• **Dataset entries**
= = = = =

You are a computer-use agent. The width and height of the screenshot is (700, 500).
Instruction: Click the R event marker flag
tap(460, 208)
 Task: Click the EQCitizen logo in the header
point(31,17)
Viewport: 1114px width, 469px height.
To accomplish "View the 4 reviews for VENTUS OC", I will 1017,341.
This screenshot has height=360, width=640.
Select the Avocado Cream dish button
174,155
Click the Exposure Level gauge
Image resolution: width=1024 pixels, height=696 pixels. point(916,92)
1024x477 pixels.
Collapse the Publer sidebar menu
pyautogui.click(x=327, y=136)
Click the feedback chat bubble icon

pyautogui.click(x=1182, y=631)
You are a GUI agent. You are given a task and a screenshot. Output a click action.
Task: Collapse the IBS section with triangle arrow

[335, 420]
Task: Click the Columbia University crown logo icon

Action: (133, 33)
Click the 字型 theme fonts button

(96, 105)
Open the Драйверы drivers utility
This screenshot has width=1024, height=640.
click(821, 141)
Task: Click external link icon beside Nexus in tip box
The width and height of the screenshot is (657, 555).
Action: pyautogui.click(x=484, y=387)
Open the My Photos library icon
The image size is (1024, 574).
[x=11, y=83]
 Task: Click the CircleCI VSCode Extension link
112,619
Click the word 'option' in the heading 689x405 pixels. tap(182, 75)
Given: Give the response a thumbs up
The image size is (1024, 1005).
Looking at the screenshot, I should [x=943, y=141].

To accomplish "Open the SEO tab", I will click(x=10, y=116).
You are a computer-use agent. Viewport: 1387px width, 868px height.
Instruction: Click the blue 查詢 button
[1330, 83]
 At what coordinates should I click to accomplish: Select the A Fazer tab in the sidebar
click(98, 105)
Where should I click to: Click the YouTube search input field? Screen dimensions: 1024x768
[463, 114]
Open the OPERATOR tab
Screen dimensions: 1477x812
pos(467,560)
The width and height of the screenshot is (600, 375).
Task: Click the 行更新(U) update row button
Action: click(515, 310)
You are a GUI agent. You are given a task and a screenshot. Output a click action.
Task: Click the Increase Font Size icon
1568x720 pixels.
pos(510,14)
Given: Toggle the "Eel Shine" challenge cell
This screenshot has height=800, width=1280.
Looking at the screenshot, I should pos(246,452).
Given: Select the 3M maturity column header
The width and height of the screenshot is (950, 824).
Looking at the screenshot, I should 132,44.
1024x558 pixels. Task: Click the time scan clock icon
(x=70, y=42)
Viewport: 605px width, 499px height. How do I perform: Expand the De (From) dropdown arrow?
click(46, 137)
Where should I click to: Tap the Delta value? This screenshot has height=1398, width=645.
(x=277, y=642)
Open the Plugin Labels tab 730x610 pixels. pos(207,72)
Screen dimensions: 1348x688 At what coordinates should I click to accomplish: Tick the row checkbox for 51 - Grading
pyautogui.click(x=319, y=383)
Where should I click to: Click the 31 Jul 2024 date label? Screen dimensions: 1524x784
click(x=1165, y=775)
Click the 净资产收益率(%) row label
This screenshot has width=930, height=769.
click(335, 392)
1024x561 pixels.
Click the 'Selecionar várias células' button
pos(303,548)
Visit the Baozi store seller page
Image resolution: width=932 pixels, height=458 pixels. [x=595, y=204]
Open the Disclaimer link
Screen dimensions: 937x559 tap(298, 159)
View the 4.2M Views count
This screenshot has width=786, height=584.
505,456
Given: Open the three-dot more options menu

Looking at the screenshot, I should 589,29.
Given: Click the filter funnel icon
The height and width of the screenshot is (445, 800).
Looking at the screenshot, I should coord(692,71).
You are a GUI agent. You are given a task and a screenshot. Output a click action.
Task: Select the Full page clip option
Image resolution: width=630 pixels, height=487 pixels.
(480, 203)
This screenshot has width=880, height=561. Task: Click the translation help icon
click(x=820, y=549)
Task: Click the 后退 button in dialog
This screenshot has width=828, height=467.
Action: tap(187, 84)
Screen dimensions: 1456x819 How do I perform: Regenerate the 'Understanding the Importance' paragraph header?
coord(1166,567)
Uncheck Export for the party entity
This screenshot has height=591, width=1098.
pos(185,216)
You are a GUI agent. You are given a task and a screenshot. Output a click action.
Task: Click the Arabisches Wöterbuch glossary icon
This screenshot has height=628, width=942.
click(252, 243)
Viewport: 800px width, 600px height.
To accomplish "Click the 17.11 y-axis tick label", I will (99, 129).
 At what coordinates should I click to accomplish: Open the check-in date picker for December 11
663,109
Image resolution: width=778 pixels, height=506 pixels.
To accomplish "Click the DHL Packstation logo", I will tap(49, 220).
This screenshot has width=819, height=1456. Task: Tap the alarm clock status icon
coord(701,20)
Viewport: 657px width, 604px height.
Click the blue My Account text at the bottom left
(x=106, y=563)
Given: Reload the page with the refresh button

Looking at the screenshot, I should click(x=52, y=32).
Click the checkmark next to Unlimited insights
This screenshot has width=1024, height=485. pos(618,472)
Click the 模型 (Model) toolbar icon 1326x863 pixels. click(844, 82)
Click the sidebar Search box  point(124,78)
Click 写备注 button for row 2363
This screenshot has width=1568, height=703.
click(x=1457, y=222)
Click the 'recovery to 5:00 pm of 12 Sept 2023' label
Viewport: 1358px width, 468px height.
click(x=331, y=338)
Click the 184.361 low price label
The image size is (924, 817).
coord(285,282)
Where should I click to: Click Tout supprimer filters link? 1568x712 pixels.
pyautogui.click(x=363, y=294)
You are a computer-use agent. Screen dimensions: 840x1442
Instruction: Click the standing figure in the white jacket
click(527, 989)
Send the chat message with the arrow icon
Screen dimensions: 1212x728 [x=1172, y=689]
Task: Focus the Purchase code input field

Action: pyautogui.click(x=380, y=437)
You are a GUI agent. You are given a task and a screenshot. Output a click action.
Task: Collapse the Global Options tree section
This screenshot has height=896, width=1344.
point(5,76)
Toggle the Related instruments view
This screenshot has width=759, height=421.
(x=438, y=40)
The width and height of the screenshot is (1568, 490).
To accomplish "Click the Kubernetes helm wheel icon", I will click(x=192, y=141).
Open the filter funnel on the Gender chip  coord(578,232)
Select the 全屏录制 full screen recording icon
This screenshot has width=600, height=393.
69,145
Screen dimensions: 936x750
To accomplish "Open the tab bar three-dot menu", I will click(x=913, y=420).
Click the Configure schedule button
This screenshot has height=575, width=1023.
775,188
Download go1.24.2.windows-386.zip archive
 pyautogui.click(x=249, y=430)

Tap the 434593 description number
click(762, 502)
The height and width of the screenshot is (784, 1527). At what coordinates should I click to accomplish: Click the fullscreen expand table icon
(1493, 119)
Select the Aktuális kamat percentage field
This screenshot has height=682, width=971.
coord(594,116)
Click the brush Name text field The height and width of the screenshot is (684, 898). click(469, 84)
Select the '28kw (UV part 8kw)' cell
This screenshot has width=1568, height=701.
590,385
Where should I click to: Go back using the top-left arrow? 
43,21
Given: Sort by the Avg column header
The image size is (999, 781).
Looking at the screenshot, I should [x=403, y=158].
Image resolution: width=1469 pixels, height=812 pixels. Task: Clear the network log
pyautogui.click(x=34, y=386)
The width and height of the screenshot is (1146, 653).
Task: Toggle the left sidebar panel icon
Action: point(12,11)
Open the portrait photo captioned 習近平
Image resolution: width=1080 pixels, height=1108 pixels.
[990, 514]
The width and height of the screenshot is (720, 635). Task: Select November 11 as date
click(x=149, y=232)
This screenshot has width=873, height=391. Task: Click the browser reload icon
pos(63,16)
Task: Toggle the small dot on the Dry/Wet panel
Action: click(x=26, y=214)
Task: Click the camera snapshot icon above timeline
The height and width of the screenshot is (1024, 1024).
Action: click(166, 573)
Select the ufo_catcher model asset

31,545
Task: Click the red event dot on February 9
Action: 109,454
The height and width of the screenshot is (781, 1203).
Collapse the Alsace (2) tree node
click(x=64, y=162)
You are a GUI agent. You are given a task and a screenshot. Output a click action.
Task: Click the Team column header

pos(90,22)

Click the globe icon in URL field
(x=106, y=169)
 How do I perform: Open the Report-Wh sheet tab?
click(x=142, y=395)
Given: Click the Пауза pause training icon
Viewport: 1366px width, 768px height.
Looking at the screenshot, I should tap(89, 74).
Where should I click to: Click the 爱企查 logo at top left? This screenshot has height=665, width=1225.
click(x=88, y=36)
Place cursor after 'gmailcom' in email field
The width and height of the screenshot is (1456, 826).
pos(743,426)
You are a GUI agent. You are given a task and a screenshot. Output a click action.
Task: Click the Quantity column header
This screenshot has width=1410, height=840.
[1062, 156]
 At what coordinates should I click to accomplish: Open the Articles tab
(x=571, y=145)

= = = = =

• **ABOUT THIS TASK**
Look above for the line containing "Send the chat message with the arrow icon". Output from there through the line containing "The width and height of the screenshot is (1568, 490).", exactly and inclusively.

• **THE ANSWER**
Send the chat message with the arrow icon
Screen dimensions: 1212x728 [x=1172, y=689]
Task: Focus the Purchase code input field

Action: pyautogui.click(x=380, y=437)
You are a GUI agent. You are given a task and a screenshot. Output a click action.
Task: Collapse the Global Options tree section
This screenshot has height=896, width=1344.
point(5,76)
Toggle the Related instruments view
This screenshot has width=759, height=421.
(x=438, y=40)
The width and height of the screenshot is (1568, 490).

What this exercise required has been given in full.